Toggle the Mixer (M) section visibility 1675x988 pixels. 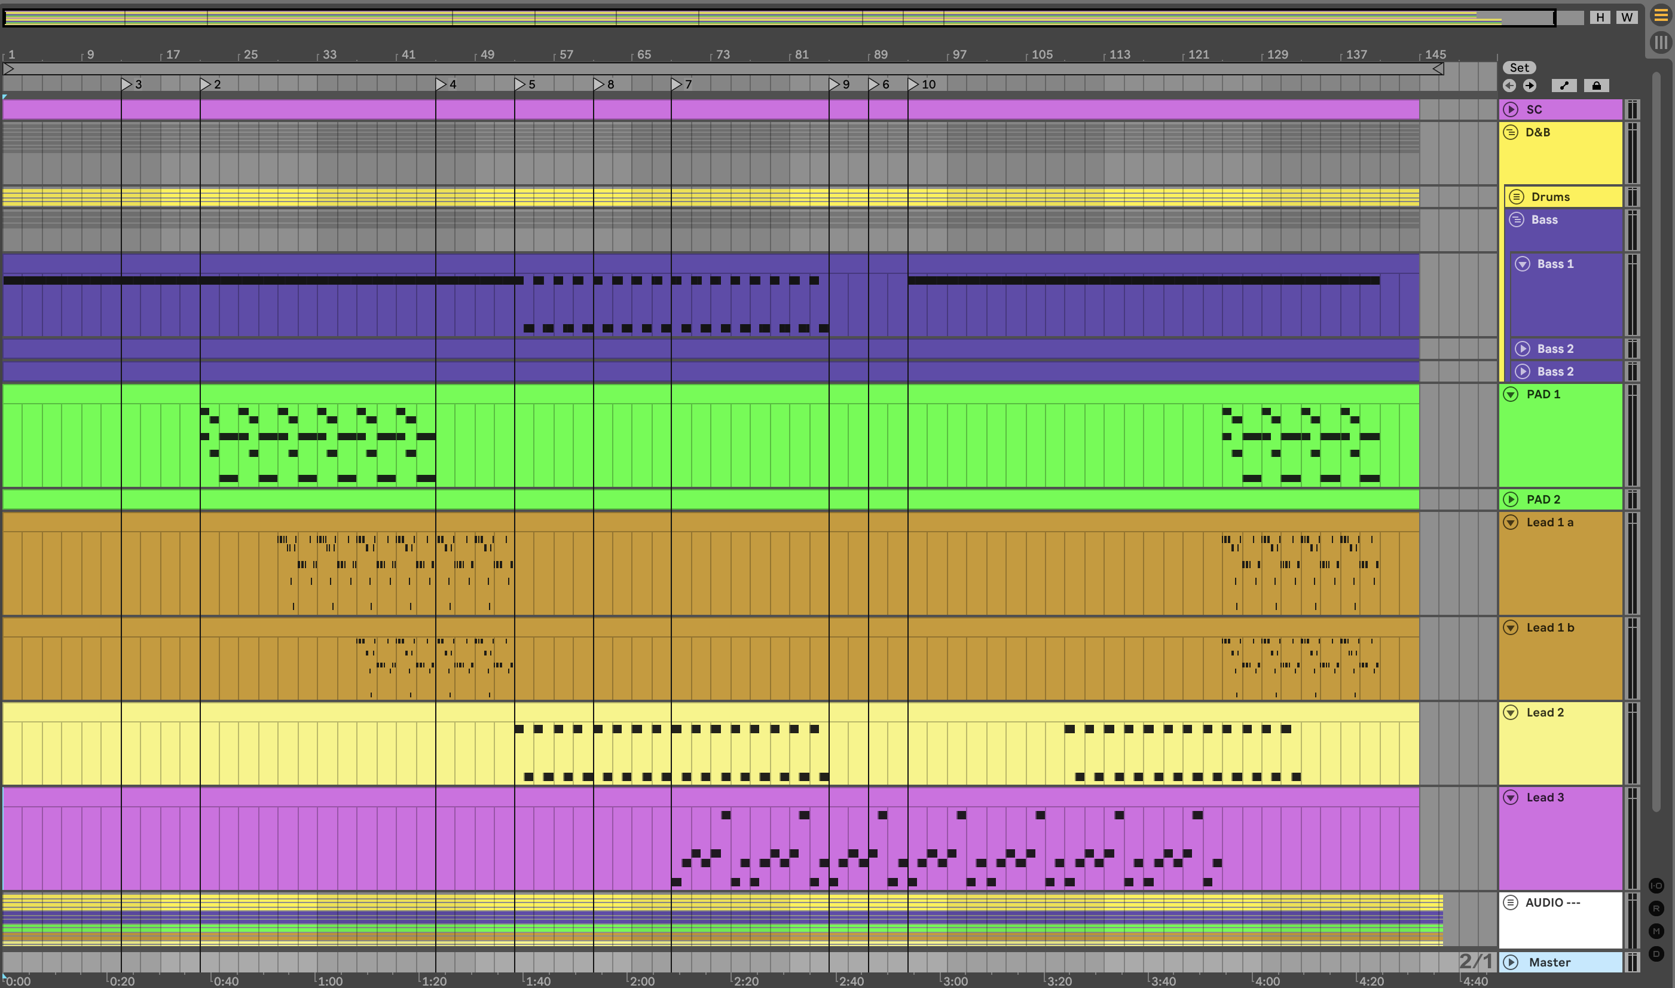pyautogui.click(x=1656, y=931)
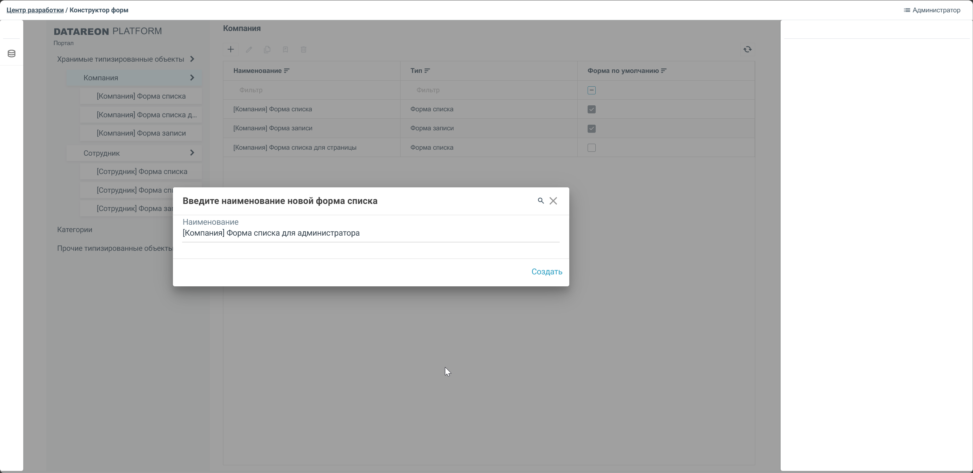Expand Хранимые типизированные объекты chevron

pos(192,59)
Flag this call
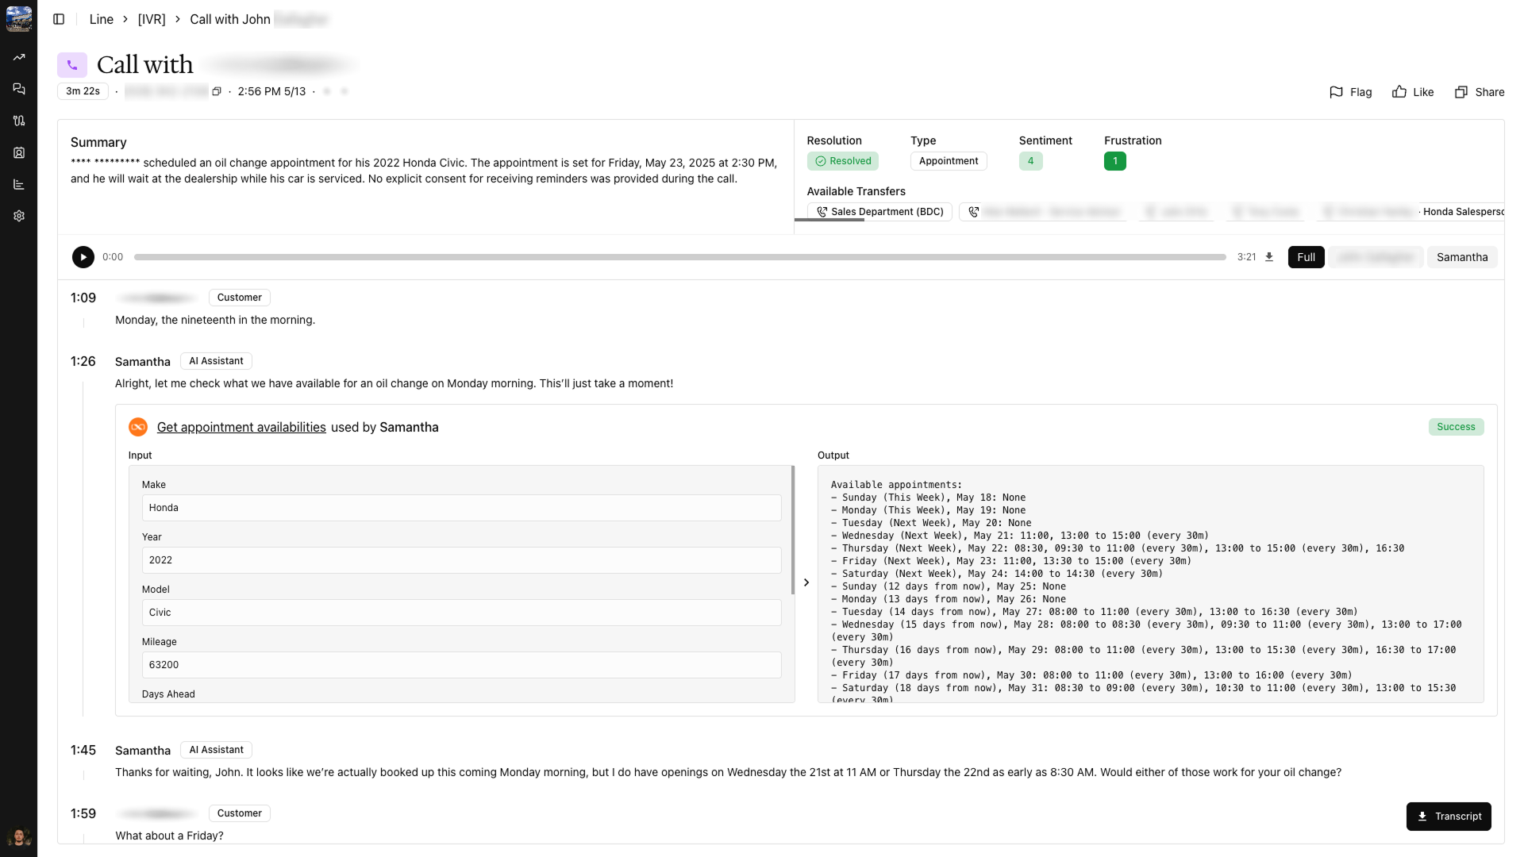Screen dimensions: 1524x857 [x=1350, y=92]
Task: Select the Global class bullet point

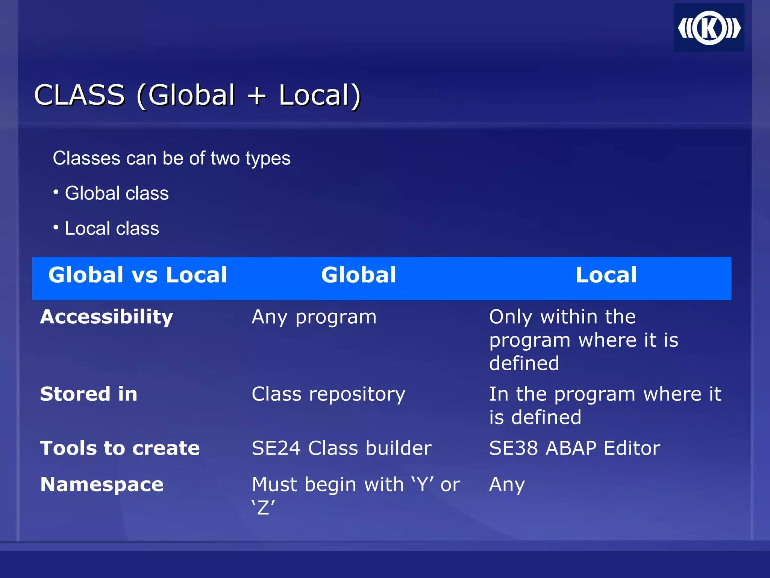Action: [117, 193]
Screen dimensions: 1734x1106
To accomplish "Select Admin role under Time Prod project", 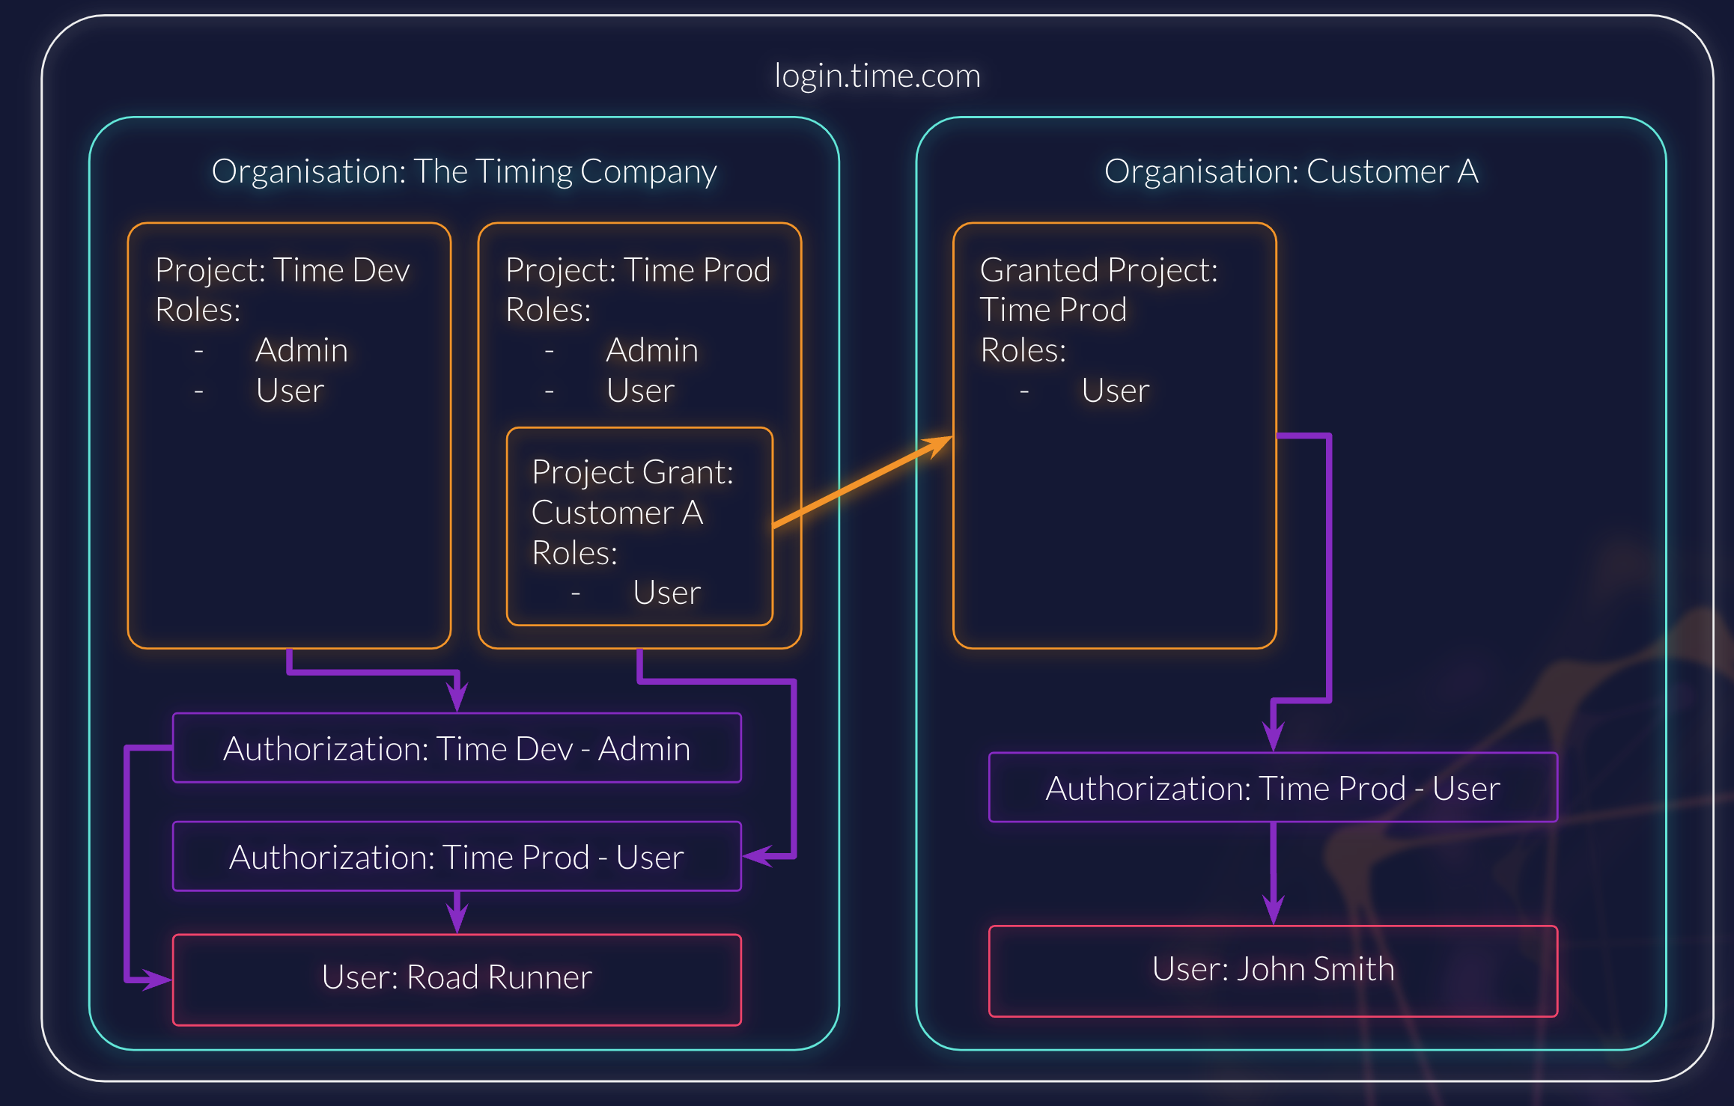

=-=-=

§ TASK PROMPT
Retype word for word the span of lines above that begins with the line containing "Task: Select the Global class bullet point" and ends with the last line of the records; skip all pictures.

§ REPLY TO THE TASK
Task: Select the Global class bullet point

Action: [117, 193]
Screen dimensions: 1734x1106
To accomplish "Select Admin role under Time Prod project", 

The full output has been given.